Due to its high biodiversity and ongoing threats from human development and climate change, the eastern Andean flank is of particular interest. Paleoecological records in the foothills of the Andes are rare, and yet, necessary to understand long-term natural variability of vegetation assemblages and their response to climate change. A new paleoecological record has been analyzed from a previously undescribed lake, Lake Palotoa, located in southern Peru at 1370 m in elevation. Pollen and charcoal analyses were performed on a sediment core collected from Lake Palotoa, which spanned the last c. 3700 cal. yr BP. Fifty-five samples with a volume of 0.5cm3 were taken at 5 cm intervals and processed for analysis. To investigate the climate-vegetation linkages, the fossil pollen record was compared with well-established Andean climate reconstructions produced from speleothems from Huagapo cave, Peru. The Palotoa record was used to evaluate: (1) if the vegetation of Lake Palotoa was strongly influenced by humans in the pre-Columbian period, (2) if the record was representative of Late Holocene climatic conditions, (3) if, within the context of Andean climate change over the last 4000 years, the Medieval Climate Anomaly (MCA) or the Little Ice Age (LIA) were extreme events.
Results/Conclusions
Pollen analysis indicated that Palotoa had been continuously forested for the last 3700 years. The record was absent of pollen from crop taxa often associated with human presence. The adjacent forest is naturally mesic and the occurrence of charcoal would strongly suggest the presence of human alteration to the landscape. Charcoal was, however, absent throughout. Patterns in climate change were reflected in the Palotoa record by variations in the balance between pre- and lower-montane forest taxa.
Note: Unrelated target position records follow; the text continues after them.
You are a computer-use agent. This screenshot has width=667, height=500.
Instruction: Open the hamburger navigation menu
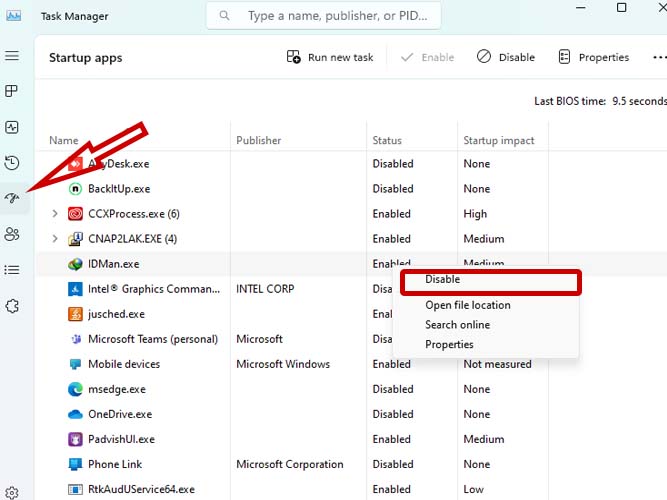pos(12,57)
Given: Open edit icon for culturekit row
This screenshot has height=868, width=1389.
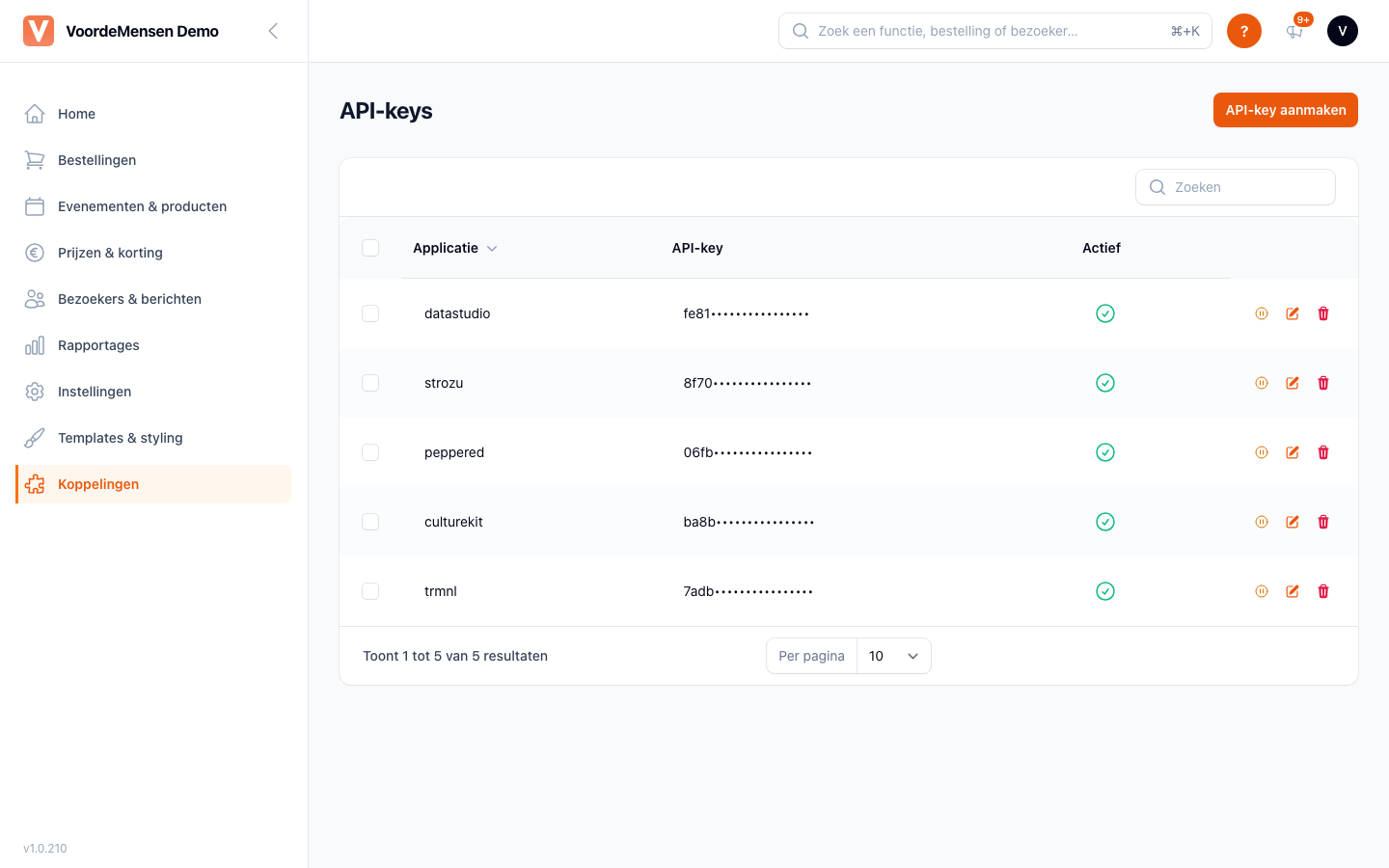Looking at the screenshot, I should point(1293,522).
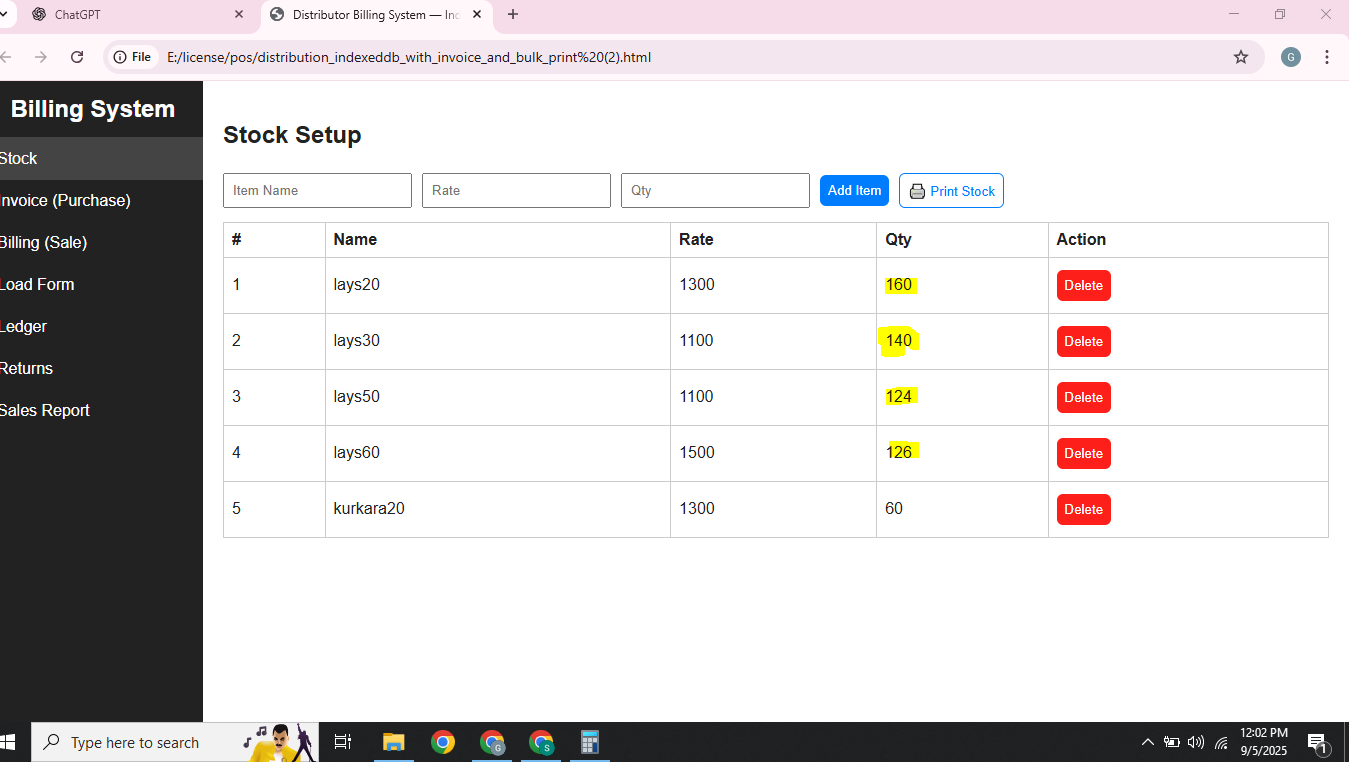
Task: Open a new browser tab with the plus button
Action: coord(513,15)
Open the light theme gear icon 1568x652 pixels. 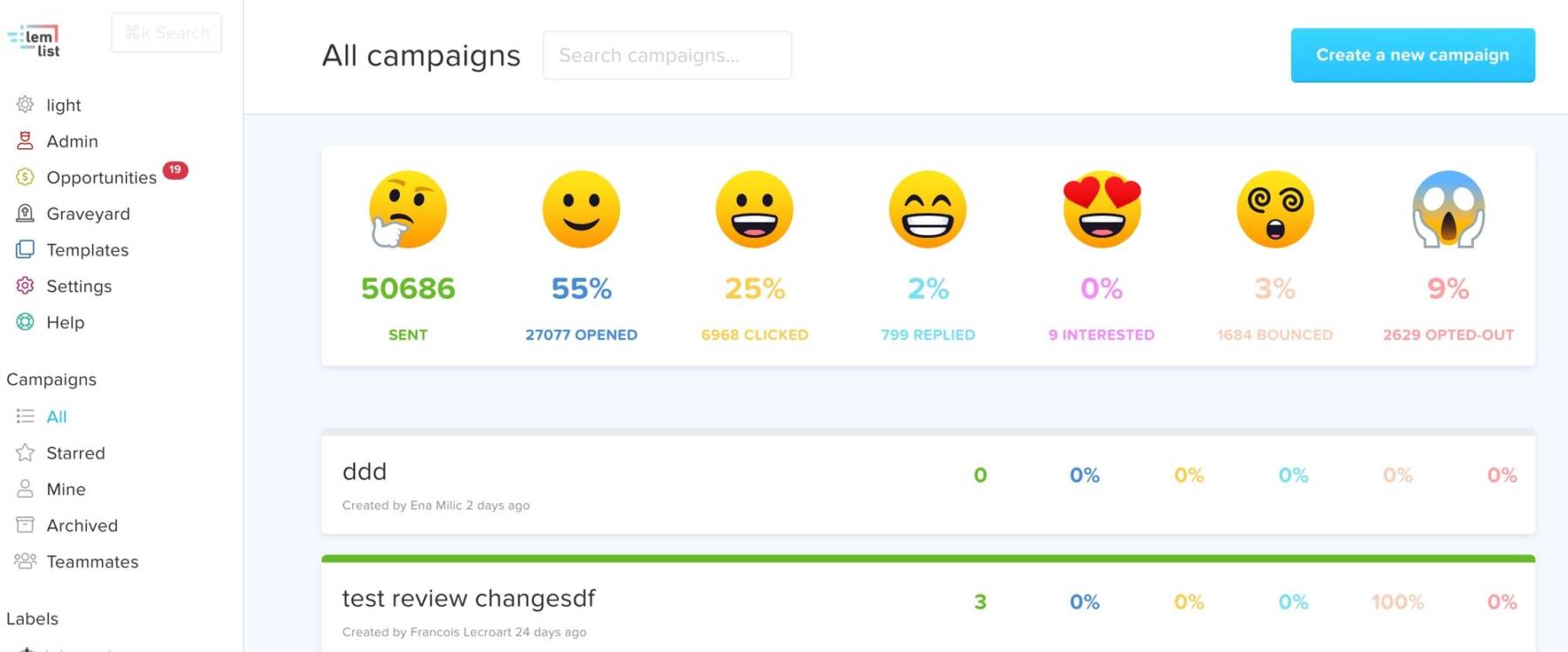pyautogui.click(x=25, y=105)
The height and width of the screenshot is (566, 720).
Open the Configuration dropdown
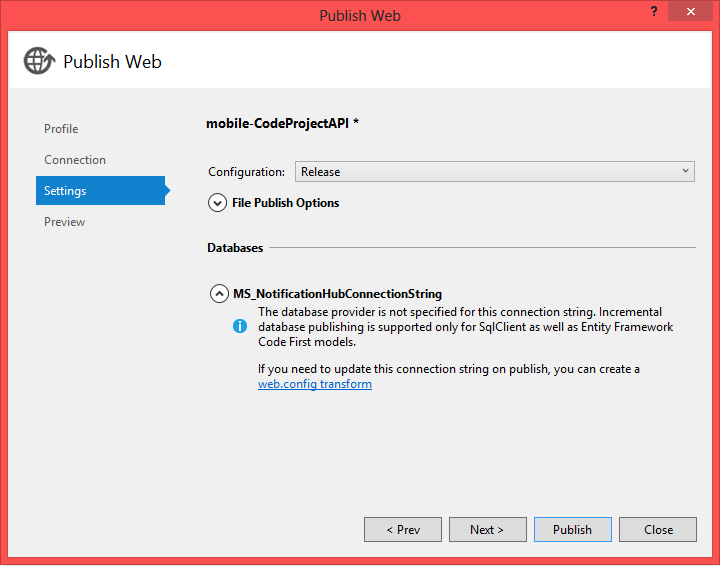(495, 172)
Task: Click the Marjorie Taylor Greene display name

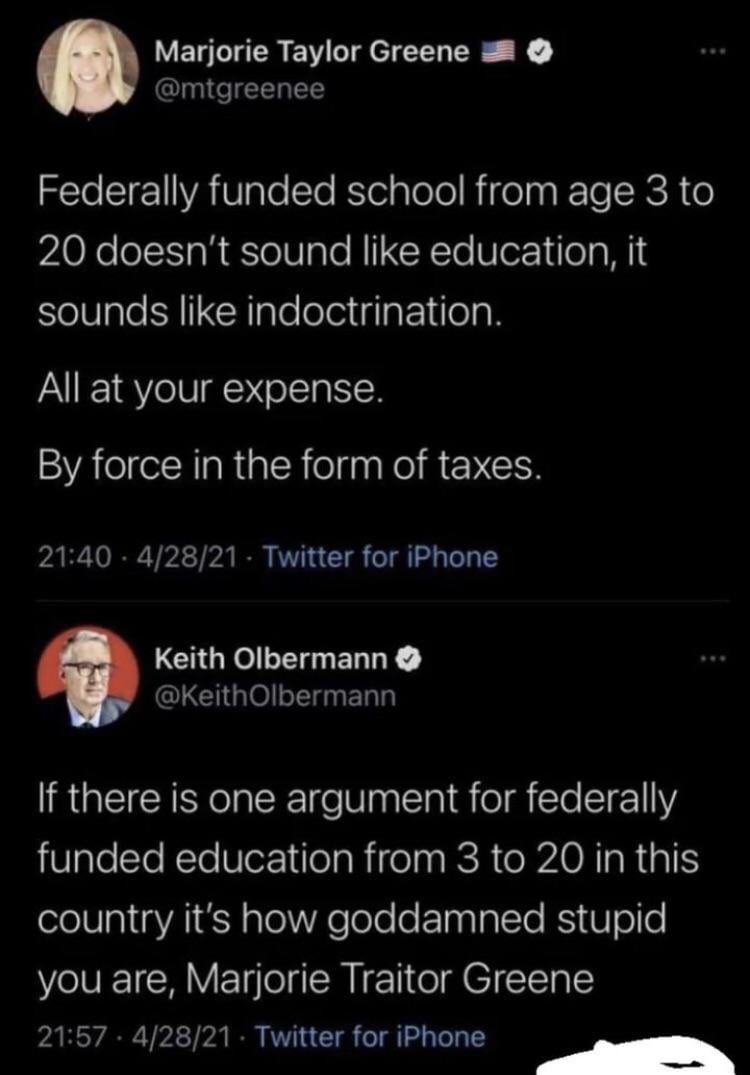Action: point(312,54)
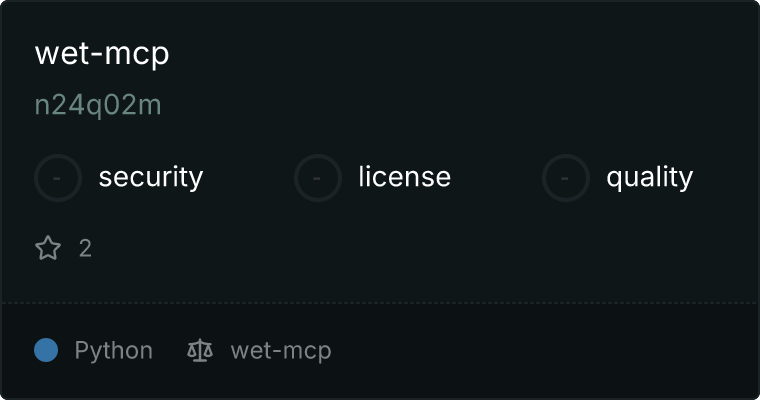Screen dimensions: 760x400
Task: Click the dash placeholder inside license circle
Action: click(317, 178)
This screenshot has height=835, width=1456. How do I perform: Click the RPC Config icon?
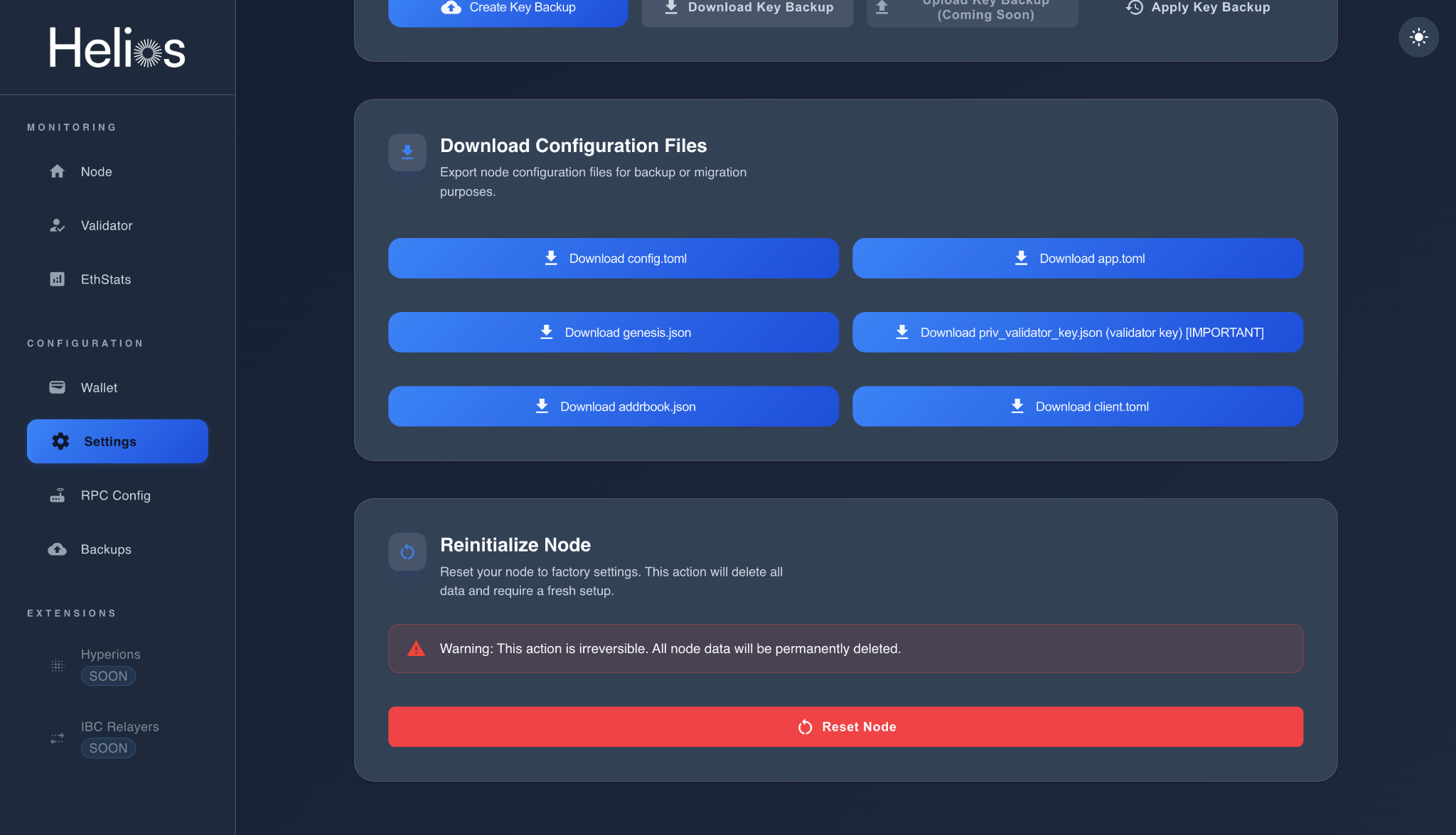click(57, 495)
As precipitation increased, pre-montane taxa decreased while lower-montane taxa increased. Lake Palotoa appeared to be a blend of local and regional signals, but overall the major responses seemed to follow those of regional climate change. Vegetation assemblages appeared to be influenced predominantly by low-altitudinal cloud variability. A novel approach to determine cloud condition was developed using a dominant but elevationally range-limited palm species, Dictyocaryum lamarckianum, as a proxy. A thickening and thinning of the cloud base was inferred from declines and rises in Dictyocaryum abundance, respectively. Vegetation changes associated with the MCA were detectable within the Palotoa record, as the increase in precipitation appears to have caused a shift in the dominant driving force behind vegetation assemblages. Contrastingly, the LIA signal was not clear.